This feature is also known as "Segmentation Offload", "TCP Segmentation Offload (TSO)", "[TCP] Multidata Transmit (MDT), or "TCP Large Send".
From Microsoft's document, Windows Network Task Offload:
With Segmentation Offload, or TCP Large Send, TCP can pass a buffer to be transmitted that is bigger than the maximum transmission unit (MTU) supported by the medium. Intelligent adapters implement large sends by using the prototype TCP and IP headers of the incoming send buffer to carve out segments of required size. Copying the prototype header and options, then calculating the sequence number and checksum fields creates TCP segment headers. All other information, such as options and flag values, are preserved except where noted.
Large Send Offload can be seen as doing for output what interrupt coalescence combined with large-receive offload does for input, namely reduce the number of (bus/interrupt) transactions between CPUs and network adapters by bundling multiple packets to larger transactions (scatter/gather).
Hardware (network adapter) support for LSO is a refinement of transmit chaining, where multiple transmitted frames can be sent from the host to the adapter in a single transaction.

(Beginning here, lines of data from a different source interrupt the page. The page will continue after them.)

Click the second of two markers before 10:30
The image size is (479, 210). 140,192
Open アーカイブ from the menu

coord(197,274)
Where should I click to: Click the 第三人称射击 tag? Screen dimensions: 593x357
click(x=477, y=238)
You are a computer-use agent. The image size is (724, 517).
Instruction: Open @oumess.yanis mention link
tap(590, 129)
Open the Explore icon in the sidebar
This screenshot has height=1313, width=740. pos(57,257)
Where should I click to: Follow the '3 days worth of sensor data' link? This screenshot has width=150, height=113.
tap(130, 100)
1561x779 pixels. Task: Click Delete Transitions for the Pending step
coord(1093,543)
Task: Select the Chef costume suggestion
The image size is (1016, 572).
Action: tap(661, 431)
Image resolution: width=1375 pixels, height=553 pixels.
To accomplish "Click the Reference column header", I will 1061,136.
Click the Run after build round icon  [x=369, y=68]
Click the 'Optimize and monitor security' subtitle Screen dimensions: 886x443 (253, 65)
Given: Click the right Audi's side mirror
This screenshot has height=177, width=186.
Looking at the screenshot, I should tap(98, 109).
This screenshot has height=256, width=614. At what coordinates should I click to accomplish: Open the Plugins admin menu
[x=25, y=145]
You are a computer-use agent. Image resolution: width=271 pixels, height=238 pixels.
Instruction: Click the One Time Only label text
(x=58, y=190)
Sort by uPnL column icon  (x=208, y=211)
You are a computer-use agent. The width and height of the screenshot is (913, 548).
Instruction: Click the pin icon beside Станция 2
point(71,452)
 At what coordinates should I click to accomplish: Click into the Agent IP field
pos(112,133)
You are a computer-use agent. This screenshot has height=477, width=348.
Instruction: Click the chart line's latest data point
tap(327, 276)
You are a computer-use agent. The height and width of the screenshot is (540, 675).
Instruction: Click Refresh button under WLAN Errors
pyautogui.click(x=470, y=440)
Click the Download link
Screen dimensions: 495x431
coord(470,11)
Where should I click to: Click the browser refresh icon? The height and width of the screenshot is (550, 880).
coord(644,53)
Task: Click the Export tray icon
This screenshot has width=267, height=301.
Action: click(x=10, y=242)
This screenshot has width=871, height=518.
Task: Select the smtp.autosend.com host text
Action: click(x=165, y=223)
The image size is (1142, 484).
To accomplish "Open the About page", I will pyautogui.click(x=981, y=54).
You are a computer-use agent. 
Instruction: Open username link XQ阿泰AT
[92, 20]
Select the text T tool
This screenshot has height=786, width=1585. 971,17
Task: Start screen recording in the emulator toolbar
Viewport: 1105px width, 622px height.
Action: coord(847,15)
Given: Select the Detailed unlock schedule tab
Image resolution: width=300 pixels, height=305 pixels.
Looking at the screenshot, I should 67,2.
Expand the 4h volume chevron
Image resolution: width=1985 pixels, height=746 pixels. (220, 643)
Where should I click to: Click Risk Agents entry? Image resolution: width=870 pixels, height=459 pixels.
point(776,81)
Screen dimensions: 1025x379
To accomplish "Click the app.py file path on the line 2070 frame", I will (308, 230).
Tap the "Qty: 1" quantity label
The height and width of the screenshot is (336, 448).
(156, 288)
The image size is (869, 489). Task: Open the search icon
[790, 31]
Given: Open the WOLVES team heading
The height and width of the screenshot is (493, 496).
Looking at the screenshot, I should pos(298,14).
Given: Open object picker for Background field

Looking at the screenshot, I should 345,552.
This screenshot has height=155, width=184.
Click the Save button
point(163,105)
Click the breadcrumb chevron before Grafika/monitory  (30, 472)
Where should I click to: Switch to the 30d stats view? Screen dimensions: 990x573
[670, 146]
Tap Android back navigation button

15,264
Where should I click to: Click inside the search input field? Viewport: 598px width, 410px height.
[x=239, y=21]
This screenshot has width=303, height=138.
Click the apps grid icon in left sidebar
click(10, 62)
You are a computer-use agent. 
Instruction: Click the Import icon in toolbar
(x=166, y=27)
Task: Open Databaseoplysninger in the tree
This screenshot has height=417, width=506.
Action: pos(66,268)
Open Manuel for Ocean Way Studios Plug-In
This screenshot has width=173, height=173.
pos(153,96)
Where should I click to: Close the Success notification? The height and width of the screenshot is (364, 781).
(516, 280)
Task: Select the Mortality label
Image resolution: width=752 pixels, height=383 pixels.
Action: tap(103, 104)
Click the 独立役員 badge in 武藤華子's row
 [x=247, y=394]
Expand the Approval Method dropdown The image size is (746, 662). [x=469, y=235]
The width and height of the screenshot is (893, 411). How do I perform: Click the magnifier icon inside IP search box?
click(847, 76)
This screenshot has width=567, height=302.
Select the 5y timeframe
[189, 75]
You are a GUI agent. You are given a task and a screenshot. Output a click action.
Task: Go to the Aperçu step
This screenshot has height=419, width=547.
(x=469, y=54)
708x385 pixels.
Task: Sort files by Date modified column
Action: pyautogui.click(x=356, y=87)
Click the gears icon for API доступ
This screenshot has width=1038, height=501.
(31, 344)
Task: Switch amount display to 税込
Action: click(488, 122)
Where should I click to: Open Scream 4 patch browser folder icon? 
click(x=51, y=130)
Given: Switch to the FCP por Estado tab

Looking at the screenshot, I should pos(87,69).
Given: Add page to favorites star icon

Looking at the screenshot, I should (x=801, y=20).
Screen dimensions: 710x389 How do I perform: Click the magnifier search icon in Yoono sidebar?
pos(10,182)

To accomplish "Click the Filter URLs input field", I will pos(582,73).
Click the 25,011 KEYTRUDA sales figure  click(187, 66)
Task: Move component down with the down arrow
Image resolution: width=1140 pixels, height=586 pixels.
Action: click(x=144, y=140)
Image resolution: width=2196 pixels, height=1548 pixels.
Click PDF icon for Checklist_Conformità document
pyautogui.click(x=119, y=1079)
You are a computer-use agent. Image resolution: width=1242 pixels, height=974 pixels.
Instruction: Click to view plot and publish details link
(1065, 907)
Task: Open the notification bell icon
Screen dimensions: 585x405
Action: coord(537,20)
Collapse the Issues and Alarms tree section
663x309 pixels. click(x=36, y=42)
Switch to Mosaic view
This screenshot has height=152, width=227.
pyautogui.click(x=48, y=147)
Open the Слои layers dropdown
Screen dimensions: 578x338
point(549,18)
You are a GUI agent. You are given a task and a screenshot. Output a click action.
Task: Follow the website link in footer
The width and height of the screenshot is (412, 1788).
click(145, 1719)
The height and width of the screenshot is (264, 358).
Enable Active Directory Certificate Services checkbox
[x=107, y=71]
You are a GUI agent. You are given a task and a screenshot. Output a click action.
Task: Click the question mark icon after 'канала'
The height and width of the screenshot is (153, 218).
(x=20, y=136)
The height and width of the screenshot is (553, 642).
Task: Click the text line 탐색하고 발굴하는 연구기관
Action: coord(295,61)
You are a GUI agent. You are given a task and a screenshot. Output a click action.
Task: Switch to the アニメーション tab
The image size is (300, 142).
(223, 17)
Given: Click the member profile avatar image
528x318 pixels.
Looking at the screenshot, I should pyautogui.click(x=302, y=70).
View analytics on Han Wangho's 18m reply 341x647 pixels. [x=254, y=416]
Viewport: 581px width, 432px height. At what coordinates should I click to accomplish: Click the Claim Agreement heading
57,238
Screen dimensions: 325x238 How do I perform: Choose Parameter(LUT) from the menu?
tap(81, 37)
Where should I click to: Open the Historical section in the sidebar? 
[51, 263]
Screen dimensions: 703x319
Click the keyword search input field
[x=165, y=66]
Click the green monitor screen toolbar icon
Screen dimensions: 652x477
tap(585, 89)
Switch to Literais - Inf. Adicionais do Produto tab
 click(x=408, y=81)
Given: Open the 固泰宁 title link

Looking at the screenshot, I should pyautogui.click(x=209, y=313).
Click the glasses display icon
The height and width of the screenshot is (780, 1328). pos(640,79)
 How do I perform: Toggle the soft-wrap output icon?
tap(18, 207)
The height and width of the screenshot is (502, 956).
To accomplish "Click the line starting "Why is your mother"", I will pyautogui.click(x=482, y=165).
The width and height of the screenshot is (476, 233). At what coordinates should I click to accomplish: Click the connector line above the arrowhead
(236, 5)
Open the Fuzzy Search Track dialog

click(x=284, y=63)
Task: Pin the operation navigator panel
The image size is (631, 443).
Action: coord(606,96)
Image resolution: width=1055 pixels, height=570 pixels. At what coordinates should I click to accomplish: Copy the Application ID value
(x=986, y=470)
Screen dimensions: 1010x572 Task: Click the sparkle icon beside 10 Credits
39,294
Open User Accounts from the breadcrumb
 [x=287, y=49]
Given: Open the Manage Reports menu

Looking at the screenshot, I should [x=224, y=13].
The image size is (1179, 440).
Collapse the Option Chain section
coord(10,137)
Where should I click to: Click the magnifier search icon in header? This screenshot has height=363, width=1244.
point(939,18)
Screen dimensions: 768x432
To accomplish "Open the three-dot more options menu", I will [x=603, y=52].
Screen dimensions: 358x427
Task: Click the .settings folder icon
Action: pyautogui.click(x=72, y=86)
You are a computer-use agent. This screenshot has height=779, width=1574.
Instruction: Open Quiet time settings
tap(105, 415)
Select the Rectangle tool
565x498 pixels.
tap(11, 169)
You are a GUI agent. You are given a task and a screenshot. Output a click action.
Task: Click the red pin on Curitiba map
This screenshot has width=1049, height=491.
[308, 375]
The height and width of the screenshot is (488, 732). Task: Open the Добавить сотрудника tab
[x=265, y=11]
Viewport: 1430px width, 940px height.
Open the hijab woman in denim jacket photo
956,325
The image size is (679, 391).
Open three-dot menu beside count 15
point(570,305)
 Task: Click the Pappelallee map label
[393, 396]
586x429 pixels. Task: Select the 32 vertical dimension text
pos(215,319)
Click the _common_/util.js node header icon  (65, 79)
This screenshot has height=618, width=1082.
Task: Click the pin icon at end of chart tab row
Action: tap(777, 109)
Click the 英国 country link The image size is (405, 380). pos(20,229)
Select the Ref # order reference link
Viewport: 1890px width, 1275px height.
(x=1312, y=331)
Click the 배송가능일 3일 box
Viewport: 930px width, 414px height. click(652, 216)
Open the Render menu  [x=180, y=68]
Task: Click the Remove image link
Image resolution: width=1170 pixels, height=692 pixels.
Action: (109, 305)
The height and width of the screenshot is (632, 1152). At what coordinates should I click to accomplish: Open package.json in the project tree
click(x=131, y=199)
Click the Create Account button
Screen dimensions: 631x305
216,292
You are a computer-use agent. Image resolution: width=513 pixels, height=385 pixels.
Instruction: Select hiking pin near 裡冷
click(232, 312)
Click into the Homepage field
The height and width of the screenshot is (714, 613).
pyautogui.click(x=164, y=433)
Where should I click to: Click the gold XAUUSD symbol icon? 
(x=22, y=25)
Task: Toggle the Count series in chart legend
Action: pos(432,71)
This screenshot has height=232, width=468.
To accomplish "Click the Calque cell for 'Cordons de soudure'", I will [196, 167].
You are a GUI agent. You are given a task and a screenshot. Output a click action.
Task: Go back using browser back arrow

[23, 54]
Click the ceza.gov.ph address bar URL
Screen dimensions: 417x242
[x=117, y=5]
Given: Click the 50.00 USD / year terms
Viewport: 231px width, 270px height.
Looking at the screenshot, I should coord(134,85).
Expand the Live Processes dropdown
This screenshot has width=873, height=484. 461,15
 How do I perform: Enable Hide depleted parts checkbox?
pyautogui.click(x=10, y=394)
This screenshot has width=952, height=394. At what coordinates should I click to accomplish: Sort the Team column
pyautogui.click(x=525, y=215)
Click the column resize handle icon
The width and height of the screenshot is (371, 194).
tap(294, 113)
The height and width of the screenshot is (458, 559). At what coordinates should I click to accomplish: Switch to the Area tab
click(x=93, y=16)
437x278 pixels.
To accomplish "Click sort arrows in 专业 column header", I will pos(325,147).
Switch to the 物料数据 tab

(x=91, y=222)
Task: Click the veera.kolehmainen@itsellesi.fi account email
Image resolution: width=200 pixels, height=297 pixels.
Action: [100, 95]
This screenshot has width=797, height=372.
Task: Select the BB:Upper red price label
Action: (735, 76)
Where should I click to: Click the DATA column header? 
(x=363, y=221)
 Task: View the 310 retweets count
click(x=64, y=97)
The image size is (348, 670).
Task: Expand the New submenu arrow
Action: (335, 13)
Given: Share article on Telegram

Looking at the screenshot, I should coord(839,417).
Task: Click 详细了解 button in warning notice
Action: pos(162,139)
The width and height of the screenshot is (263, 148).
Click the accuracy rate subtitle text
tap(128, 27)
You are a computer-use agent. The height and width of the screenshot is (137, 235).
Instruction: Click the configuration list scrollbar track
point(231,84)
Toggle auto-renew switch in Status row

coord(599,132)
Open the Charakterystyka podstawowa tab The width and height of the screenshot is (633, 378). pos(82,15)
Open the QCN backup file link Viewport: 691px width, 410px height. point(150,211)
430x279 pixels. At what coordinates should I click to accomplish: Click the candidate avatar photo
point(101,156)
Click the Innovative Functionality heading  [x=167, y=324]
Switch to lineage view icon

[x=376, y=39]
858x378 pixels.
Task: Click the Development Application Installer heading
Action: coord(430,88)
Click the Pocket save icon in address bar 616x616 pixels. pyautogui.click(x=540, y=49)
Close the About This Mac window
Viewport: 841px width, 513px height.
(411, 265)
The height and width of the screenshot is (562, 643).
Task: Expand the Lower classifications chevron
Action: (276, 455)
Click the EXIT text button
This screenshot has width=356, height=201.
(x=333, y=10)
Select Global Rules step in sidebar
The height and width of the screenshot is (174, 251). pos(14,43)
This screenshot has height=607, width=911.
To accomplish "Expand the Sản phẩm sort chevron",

Issues with Large Send Offload
Timing and Burstiness
Like Interrupt Coalescence, LSO can affect packet timing and increase burstiness. An illustration of this effect is this patch that modified LSO (TSO as it is called in Linux) to bound the time that outgoing segments can be held while trying to accumulate a larger transfer unit. The accompanying message to the
netdev mailing list includes some graphs that show the impact of (pre-patch) TSO on RTTs over a low-speed link.
In Linux, the burstiness issue was addressed in 2013 in a TSO autosizing patch by Eric Dumazet.
(Transport) Protocol Fossilization
The way it is defined by most of the industry, LSO needs to be aware of the transport protocols. In particular, it must be able to split over-large transport segments into suitable sub-segments, and generate transport (e.g. TCP) headers for these sub-segments. This function is typically implemented in the adapter's firmware, for some popular transport protocol such as TCP. This makes it hard to implement additional functions such as IPSec, or the TCP MD5 Authentication option, or even other transport protocols such as SCTP.
There is a weakened form of LSO that requires the host operating system to prepare the segmentation and construct headers. This allows for "dumber" network adapters, and in particular it doesn't require them to be transport protocol-aware. It still provides significant performance improvement because multiple segments can be transferred between host and adapter in a single transaction, which reduces bus occupation and other overhead. Sun's Solaris operating system supports this variant of LSO under the name of "MDT" (Multidata Transmit), and the Linux kernel added something similar as part of "GSO" in 2.6.18 (September 2006) for IPv4 and in 2.6.35 (August 2010) for IPv6.
Under Linux, LSO/TSO can be controlled using the
-K option to the
ethtool command, which can also be used to control other offloading features. It is typically enabled by default if kernel/driver and adapter support it.
- Windows Network Task Offload, Microsoft Web site, December 2001, http://www.microsoft.com/whdc/device/network/taskoffload.mspx
- Thread: LRO Implementation, June 2008, discussion on the OpenSolaris networking forum that includes a debate of the relative merits of LSO vs. MDT.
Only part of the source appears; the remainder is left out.